Analysts have a consensus buy rating on the stock and a $5.25 per share one-year price target on BBAI shares, implying 15% upside from current trading levels.

Business is Growing…

The company is winning new contracts that could significantly bolster its Q4 results. In December, BigBear won a five-year, $165 million contract with the U.S. Army to deliver a Global Force Information Management system, integrating 15 systems into a single platform. This deal is its largest ever and signals strong demand for its AI-driven decision-making tools, especially in defense. 

Additionally, BigBear’s Pangiam division, which it acquired last year, allowed it to expand into commercial markets, securing deals with airlines for facial recognition tech that could drive revenue higher.

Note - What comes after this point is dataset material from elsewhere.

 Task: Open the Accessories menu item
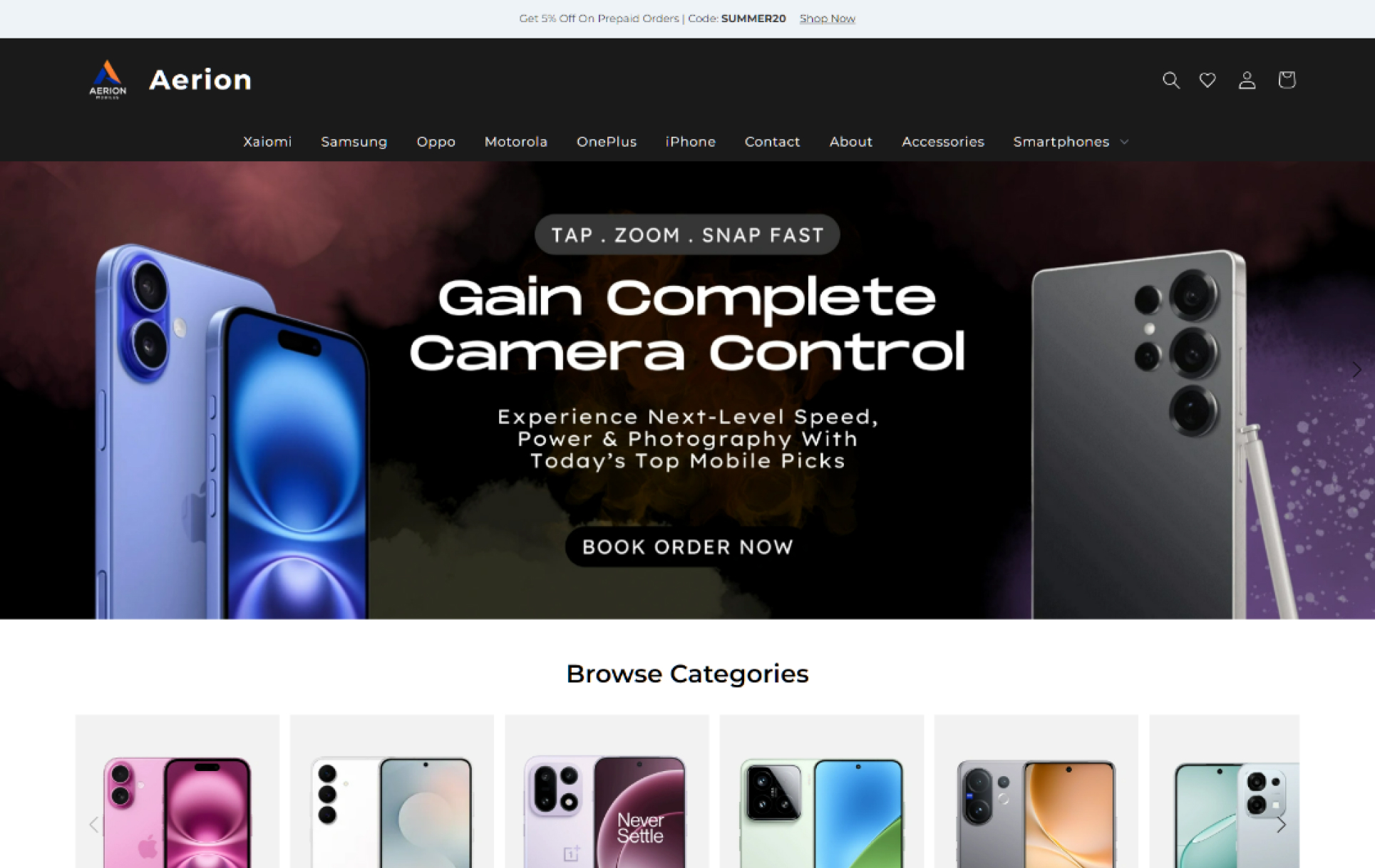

…but storm clouds are brewing

However, there are notable headwinds, too. Last quarter’s results were worse than expected as net losses of $0.10 per share widely missed projections of just $0.03. BigBear said delays in government contract awards were the culprit, a not uncommon issue with government contractors, 

Yet BigBear.ai faces increased competition from larger players like Palantir Technologies (PLTR), which has a $1 billion contract backlog and broader commercial exposure. BigBear.ai’s heavy reliance on government contracts – they account for  85% of revenue – makes it vulnerable to budget cuts under President Trump, which is scrutinizing defense spending. Coupled with rising R&D costs, and further margin pressure is going to be evident.

More concerning is the potential for a global trade war to slow government spending on non-essential AI projects. 

Key Takeaway

Investors can expect BigBear.ai to likely meet or slightly exceed revenue estimates, driven by new contracts, though profitability is still likely to be a ways off. The Army contract and commercial expansion are positive, but delays, bigger and better-financed competition, and potential budget constraints could weigh on results. 

BBAI stock goes for $4.50 per share, a greater than 56% decline from the all-time high hit just last month. The AI shop has a lot to prove tomorrow, but I wouldn’t be getting in ahead of the results until it can consistently show it is heading in the right direction.